Ratemiidae

Scientific classification
- Kingdom: Animalia
- Phylum: Arthropoda
- Clade: Pancrustacea
- Class: Insecta
- Order: Psocodea
- Suborder: Troctomorpha
- Infraorder: Phthiraptera
- Parvorder: Anoplura
- Family: Ratemiidae Kim & Ludwig, 1978

= Ratemiidae =

Family of insects

Ratemiidae is a family of lice within Anoplura (sucking lice) that is a parasite of Perissodactyla (horses and other odd toed ungulates). Ratemiidae is capable of transferring diseases such as typhus to their hosts. These lice are found primarily in China.

==Ecology and evolution==
Ratemiidae are a family of lice (Psocodea) within the super-family Anoplura, which entails the sucking lice. These lice have one genus (Ratemia) that consist of two species both of which are obligate parasites of horses.

==Distribution==
Ratemiidae is endemic to the Xinjiang province of China.

==Diseases transmission==
Ratemiidae are capable of transferring the bacteria that causes typhus to their host. This is done when a louse pierces the skin of its host and begins to suction out blood, in the process the louse's saliva is injected, along with the bacteria, into the host.

++++

Assigned task:
Please name the province of China where, according to the text on Ratemiidae, these lice are endemic. The material after this point is unrelated to the text on Ratemiidae.

Source data:
++++

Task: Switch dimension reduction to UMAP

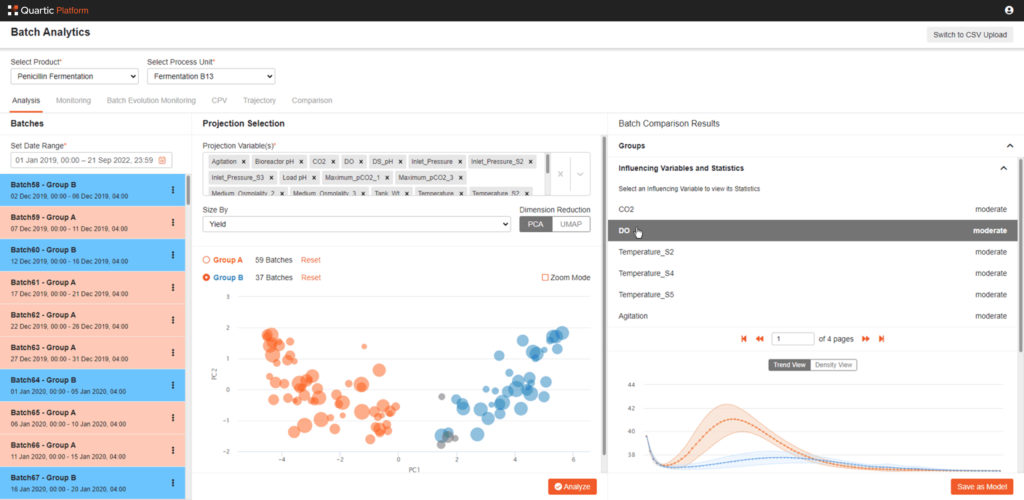Action: point(571,225)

++++

Result below:
Xinjiang.